Отто улыбнулся, весьма довольный.

— Потому-то мы с ребятами и осудили войну. Мы предали ее поношению и поруганию, так как она способствует неправильному отбору. Что ты на это скажешь?..

— Ах ты, дурашка! — нежно ругнул его брат.

— То есть, как это? Почему дурашка? Решение это, разумеется, вступит в силу не раньше, чем вы выиграете эту войну. Само собой. Мы за то, чтобы выдержать! — И снова перейдя на покровительственный тон: — Ну как там ваша лавочка на Западном? Горите, как слышно? Могу себе представить!

— Скрипим помаленьку, — ухмыльнулся Отто. — Ждем, чтоб тебя прислали навести порядок.

— Глупости ты говоришь! Война уже этой зимой кончится. Факт, Отто, можешь мне верить! Я слышал из надежного источника, у этого человека негласные связи с штабом Гинденбурга. Вот уж он-то с головой парень, верно?

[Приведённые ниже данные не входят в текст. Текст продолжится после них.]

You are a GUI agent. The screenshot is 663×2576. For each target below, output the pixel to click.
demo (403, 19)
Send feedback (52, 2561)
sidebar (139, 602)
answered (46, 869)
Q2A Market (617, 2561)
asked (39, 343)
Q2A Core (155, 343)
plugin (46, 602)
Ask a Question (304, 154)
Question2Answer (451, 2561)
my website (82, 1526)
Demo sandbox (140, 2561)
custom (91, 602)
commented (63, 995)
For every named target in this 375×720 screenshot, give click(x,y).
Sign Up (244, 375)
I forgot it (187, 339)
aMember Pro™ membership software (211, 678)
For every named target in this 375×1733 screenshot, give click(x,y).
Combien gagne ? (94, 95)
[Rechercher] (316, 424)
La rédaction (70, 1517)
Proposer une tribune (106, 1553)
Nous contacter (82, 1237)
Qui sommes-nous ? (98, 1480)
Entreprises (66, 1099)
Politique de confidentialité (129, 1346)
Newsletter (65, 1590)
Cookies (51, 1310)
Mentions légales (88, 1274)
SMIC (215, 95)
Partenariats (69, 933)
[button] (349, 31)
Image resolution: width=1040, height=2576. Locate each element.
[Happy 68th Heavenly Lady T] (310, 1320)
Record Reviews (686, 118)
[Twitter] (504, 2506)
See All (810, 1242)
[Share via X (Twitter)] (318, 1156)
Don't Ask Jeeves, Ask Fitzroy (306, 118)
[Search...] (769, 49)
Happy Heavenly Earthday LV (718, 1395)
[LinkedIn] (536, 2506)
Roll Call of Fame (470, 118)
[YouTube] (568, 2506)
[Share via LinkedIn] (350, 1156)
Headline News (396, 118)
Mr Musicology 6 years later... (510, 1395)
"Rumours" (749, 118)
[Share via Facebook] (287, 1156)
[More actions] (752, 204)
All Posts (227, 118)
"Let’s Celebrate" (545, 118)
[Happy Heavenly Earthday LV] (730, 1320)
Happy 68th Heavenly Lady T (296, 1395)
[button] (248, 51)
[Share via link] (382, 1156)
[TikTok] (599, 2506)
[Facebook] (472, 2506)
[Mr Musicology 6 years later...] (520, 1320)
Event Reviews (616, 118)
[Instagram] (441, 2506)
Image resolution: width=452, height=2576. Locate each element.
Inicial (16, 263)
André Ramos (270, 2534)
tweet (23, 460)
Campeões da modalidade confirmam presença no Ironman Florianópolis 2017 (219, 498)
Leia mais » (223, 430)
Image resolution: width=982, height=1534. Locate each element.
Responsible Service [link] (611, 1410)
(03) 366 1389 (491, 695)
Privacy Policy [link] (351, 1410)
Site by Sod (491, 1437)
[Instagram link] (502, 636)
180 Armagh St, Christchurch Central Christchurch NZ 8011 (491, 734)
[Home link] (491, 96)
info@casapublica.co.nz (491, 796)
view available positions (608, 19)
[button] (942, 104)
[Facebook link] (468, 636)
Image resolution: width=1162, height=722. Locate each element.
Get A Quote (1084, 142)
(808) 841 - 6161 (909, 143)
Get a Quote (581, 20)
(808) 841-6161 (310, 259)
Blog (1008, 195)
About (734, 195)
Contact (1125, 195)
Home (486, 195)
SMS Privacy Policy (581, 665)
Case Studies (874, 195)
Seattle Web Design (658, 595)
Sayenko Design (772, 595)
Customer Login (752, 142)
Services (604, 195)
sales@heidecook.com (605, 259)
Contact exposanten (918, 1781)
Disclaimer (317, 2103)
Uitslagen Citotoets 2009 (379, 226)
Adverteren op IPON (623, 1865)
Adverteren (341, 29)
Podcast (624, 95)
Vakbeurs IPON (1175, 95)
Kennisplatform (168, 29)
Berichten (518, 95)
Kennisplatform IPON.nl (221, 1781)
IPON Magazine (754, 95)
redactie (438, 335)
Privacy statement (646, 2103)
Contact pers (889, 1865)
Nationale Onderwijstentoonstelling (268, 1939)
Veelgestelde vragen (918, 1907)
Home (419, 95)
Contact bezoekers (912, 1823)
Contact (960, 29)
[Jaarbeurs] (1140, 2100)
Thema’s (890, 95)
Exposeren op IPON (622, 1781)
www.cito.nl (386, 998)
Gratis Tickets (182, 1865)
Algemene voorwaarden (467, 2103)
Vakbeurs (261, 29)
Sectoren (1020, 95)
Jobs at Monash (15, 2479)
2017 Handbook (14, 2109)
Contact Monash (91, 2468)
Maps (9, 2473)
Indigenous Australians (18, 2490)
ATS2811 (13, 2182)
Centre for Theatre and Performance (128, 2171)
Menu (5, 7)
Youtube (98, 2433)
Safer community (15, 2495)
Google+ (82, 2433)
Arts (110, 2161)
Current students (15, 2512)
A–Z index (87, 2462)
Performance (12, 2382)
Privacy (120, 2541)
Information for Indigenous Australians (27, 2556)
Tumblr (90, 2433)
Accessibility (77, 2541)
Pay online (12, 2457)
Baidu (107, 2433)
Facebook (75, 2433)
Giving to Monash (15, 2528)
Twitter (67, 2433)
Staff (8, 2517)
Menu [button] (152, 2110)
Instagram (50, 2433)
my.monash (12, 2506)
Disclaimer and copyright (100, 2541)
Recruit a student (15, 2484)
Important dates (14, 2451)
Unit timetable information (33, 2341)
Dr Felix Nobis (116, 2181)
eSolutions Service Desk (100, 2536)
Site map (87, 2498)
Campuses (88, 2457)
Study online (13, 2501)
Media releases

— Послушай, Гейнц, — сказал Отто, подтвердив сначала брату, что Гинденбург — парень с головой и дело свое, в общем, знает. — Послушай, Гейнц! Видели вы за последнее время Эву или, может, что о ней слышали?

— Эву? — Гейнц насупился и стал неразговорчив. — Нет. Ничего.

— Расскажи мне все, что о ней знаешь. Да не кривляйся, Малыш! У нас есть причины беспокоиться об Эве. Ты нам очень поможешь, если расскажешь все, что тебе известно.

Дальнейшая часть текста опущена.